When companies stop treating devs as juveniles, or people who desire to work "on cool problems" without care for compensation (while those working in sales/business roles, and founders, sure care about making money), they'll have an easier time hiring.
One of the reasons employers want people motivated by the work is precisely because they will be harder to be lured away by pure compensation.
Side Advice: When interviewing, don't say the reason you want to work with a company is just because it's a prestiges company or higher pay. You are interviewing with your peers, not the HR department. Last thing teams want is to hire a person that isn't interested in their projects in the slightest.
The problem, of course, is that most devs are juveniles. At least in startupland.
Nothing telegraph's a company's poor management like a silly interview process.

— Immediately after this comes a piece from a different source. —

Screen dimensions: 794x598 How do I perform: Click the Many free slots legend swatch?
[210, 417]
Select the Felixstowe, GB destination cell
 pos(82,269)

Make sure there's a purpose to each stage of your interview process, don't just throw your whole team, one by one, into a conference room with a candidate with no direction.
If the company is rapidly growing then they may require employees who never been an interviewer to become interviewers (hopefully some shadowing and training is involved).
How do you run a structured process for roles like sales, PM, GM, etc.? I guess with sales, depending on the model, you have a much lower bar (easy to hire, easy to fire), but that's not the case for long-sales-cycle enterprise products. A bad GM/COO will almost certainly sink an an otherwise-strong company.
The best I've ever come up with is just agreeing on criteria beforehand and having people score those, and then also having people who have done the role involved in both creating criteria and evaluating candidates (e.g. having lots of engineers engineer sales = probably a waste of everyone's time).
In a large company, you can test the interview process itself by seeing how candidates who are accepted under different processes perform, but in a smaller company, a bad string of sales hires means the company is probably not going to need to worry about making more hires -- and even if you do have time to correct, hiring/firing to the point where it is obviously a high churn environment deters good candidates and may cause good current employees to leave as well.
Now I don't think focusing on recruiting or only going to events in which you are actively recruiting people is wrong, it isn't. You are more than entitled to do everything in your power to help your company succeed, and recruiting is obviously a major part of that. However, go too crazy with it and you start to get into the realm of people who knock on random doors and proselytize their religion.
Recruited/recruiting for some notable companies. Current managers are heavily engaged in recruiting and I'm quite lucky . Working with some other companies, managers were MIA(missing in action) for long periods of time. Example, present candidates, don't hear back from managers for over a month x_X.
For extremely large corporations the recruitment function is increasingly being outsourced, in fact a candidate might not even know they're talking to an outsourced company. Here's my post on this:
http://withdavidli.blogspot.com/2014/05/what-is-rpo-recruitm...
Use of agencies, RPOs, and high amounts of contracted recruiters gives a company more flexibility with their budget, as headcounts can change dramatically in any given year.